Abstract
The IMGT/HLA Database (www.ebi.ac.uk/imgt/hla/) specialises in sequences of polymorphic genes of the HLA system, the human major histocompatibility complex (MHC). The HLA complex is located within the 6p21.3 region on the short arm of human chromosome 6 and contains more than 220 genes of diverse function. Many of the genes encode proteins of the immune system and these include the 21 highly polymorphic HLA genes, which influence the outcome of clinical transplantation and confer susceptibility to a wide range of non-infectious diseases. The database contains sequences for all HLA alleles officially recognised by the WHO Nomenclature Committee for Factors of the HLA System and provides users with online tools and facilities for their retrieval and analysis. These include allele reports, alignment tools and detailed descriptions of the source cells. The online IMGT/HLA submission tool allows both new and confirmatory sequences to be submitted directly to the WHO Nomenclature Committee. The latest version (release 1.7.0 July 2000) contains 1220 HLA alleles derived from over 2700 component sequences from the EMBL/GenBank/DDBJ databases. The HLA database provides a model which will be extended to provide specialist databases for polymorphic MHC genes of other species.
INTRODUCTION
The IMGT, international ImMunoGeneTics Database, is a series of integrated databases specialising in the immunoglobulins, T cell receptors (TcR) and the major histocompatibility complexes (MHC) of all vertebrate species. The IMGT project includes IMGT/LIGM-DB (1) which contains Ig and TcR sequences, and IMGT/HLA (2) which contains sequences of the human MHC.
The IMGT/HLA Database is a specialist database for allelic sequences of highly polymorphic genes in the HLA system, the human MHC. This complex of ∼4 Mb is located within the 6p21.3 region of the short arm of human chromosome 6 and contains in excess of 220 genes. Many of these genes encode proteins of the immune system, in particular ones controlling the responses of T lymphocytes and natural killer cells.
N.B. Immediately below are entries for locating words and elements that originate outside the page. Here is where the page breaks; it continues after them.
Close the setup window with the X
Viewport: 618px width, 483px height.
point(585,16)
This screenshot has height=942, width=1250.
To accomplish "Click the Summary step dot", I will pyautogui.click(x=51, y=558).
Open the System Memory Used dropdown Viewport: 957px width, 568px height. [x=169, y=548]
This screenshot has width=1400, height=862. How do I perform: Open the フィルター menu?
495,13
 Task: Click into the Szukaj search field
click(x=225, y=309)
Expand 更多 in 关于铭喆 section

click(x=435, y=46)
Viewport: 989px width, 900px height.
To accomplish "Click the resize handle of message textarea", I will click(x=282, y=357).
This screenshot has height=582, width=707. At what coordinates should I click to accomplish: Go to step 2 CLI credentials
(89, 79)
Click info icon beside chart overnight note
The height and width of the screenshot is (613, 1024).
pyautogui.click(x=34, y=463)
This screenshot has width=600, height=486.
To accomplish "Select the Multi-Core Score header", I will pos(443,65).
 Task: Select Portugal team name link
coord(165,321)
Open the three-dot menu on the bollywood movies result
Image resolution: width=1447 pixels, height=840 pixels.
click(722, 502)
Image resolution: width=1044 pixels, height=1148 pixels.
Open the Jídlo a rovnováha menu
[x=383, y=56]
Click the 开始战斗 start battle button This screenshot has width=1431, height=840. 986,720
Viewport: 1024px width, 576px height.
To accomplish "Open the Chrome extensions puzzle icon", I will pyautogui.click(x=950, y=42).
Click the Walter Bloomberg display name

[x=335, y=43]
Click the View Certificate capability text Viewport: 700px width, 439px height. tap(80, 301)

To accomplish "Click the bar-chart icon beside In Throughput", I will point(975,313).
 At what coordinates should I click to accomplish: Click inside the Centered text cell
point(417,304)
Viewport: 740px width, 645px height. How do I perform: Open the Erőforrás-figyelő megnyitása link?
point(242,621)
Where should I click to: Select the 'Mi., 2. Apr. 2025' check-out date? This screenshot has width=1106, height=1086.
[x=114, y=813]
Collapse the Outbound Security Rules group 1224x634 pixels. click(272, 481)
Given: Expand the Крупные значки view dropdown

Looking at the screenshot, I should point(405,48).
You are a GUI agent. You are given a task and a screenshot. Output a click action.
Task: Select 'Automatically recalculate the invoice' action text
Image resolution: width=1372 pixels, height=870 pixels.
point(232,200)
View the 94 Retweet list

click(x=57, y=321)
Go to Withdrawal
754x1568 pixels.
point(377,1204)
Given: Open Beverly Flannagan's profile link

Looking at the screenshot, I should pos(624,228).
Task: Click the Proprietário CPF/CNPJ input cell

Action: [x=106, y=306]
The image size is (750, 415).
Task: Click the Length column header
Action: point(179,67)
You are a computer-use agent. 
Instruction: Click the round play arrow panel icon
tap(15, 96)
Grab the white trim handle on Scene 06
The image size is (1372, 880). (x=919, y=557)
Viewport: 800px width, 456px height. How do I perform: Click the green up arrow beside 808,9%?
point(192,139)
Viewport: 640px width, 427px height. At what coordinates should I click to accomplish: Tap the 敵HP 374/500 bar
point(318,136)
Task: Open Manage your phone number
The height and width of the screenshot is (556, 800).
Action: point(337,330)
Genes included in the HLA nomenclature, and which comprise the HLA system, are those involved in antigen presentation to T cells, or are non-functional genes related to them. The core of the HLA system consists of the 21 highly polymorphic HLA genes (Fig. 1) which influence the outcome of cell and organ transplants and for which certain alleles are associated with progression of infectious disease and susceptibility to a wide range of chronic, non-infectious diseases (3,4). Sequences for more than 1200 different alleles of these genes have been determined. The naming of new allelic sequences and their quality control is the responsibility of the WHO Nomenclature Committee for Factors of the HLA System (5).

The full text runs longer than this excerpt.